PROMPT »
Wherever a line holds the word "agent", copy that line from the data.

DATA SHOWN »
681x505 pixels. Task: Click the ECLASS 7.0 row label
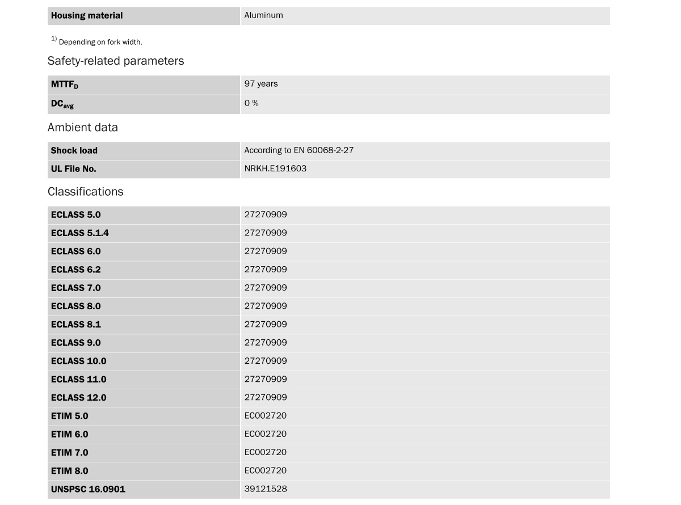(75, 288)
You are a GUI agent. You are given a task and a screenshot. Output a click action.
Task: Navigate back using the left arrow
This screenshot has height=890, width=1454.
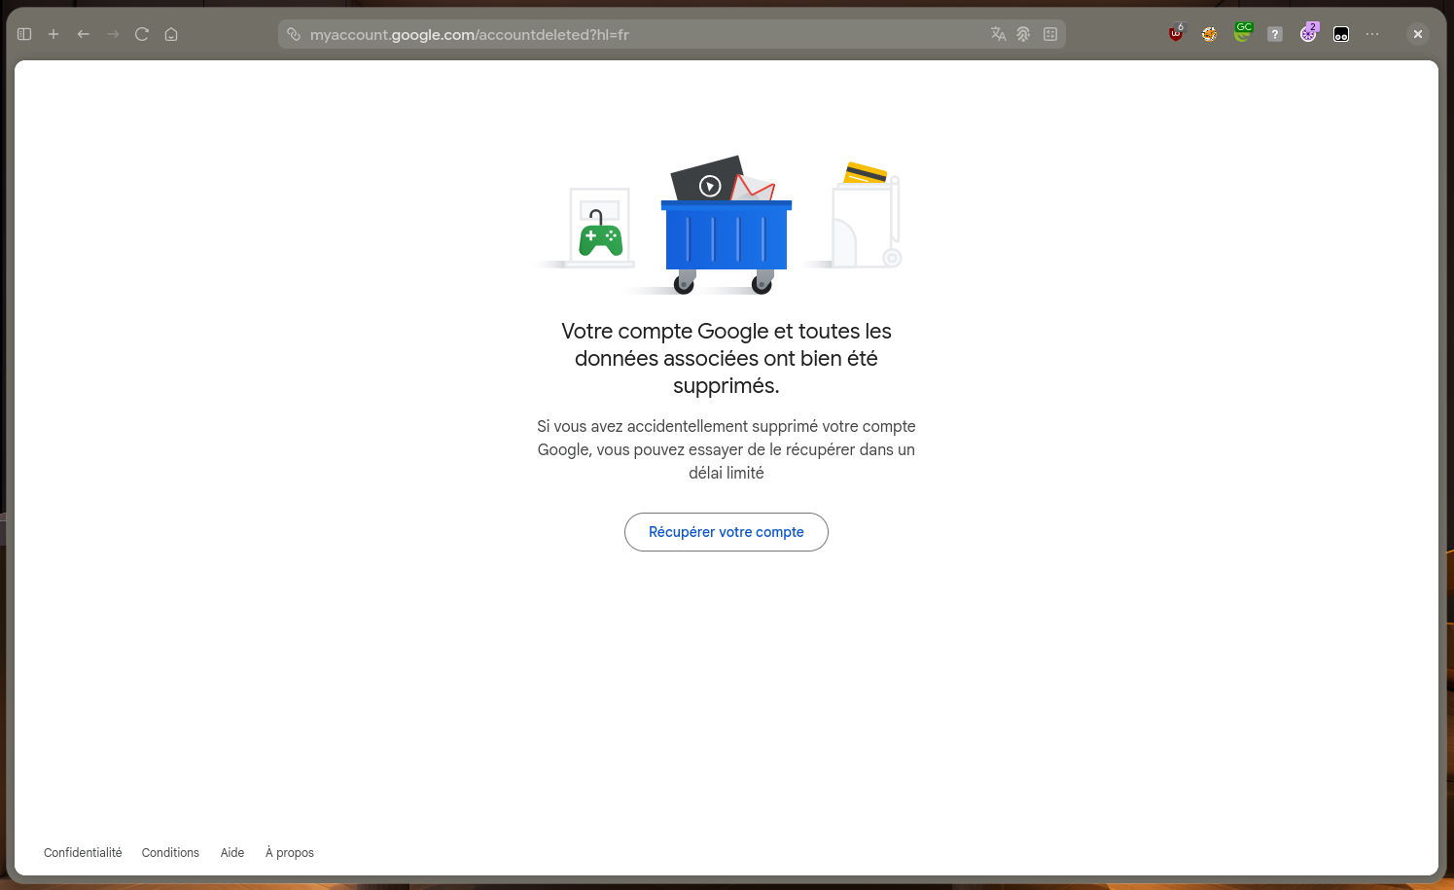click(83, 33)
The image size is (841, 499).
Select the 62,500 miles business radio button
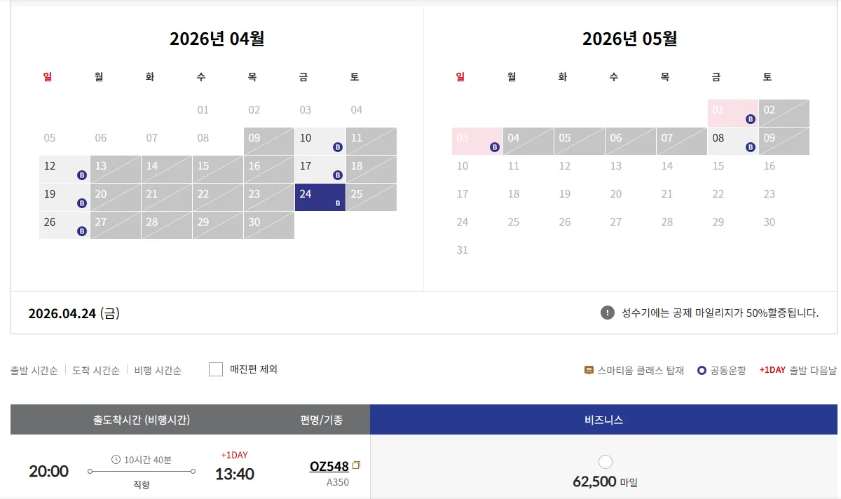pyautogui.click(x=606, y=462)
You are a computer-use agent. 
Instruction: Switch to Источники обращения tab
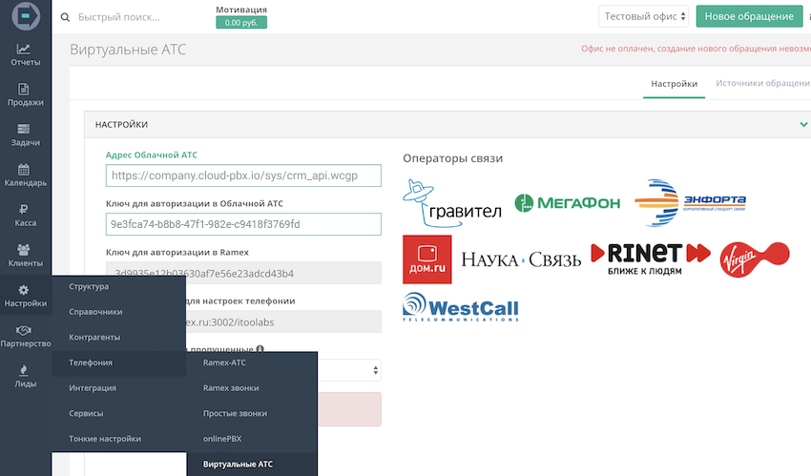[762, 84]
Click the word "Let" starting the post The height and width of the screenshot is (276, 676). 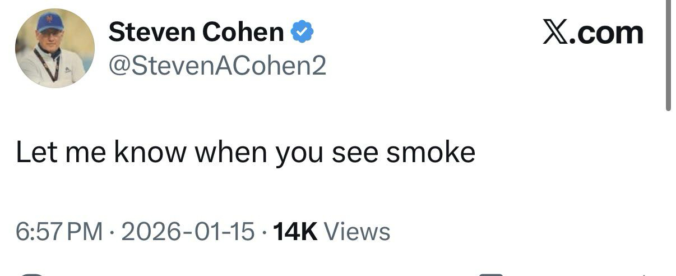35,152
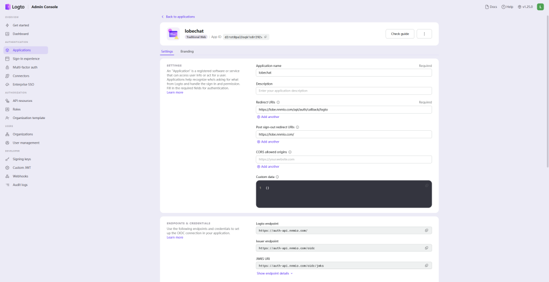Open the user avatar menu

click(x=540, y=7)
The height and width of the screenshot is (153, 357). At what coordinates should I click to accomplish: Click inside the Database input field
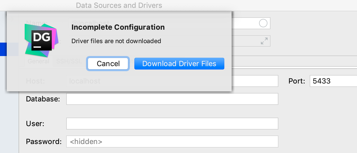(172, 99)

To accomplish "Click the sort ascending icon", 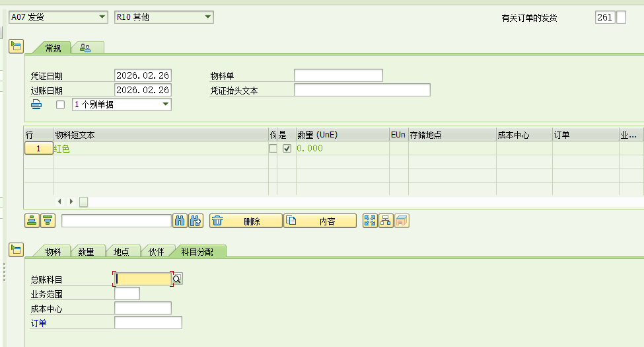I will [32, 221].
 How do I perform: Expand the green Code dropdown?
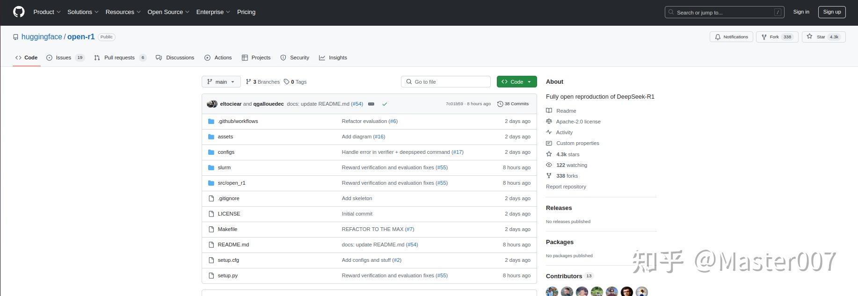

ANSWER FOR THIS EXERCISE »
You are a GUI agent. You are given a task and a screenshot. Output a click action.
You are a computer-use agent. 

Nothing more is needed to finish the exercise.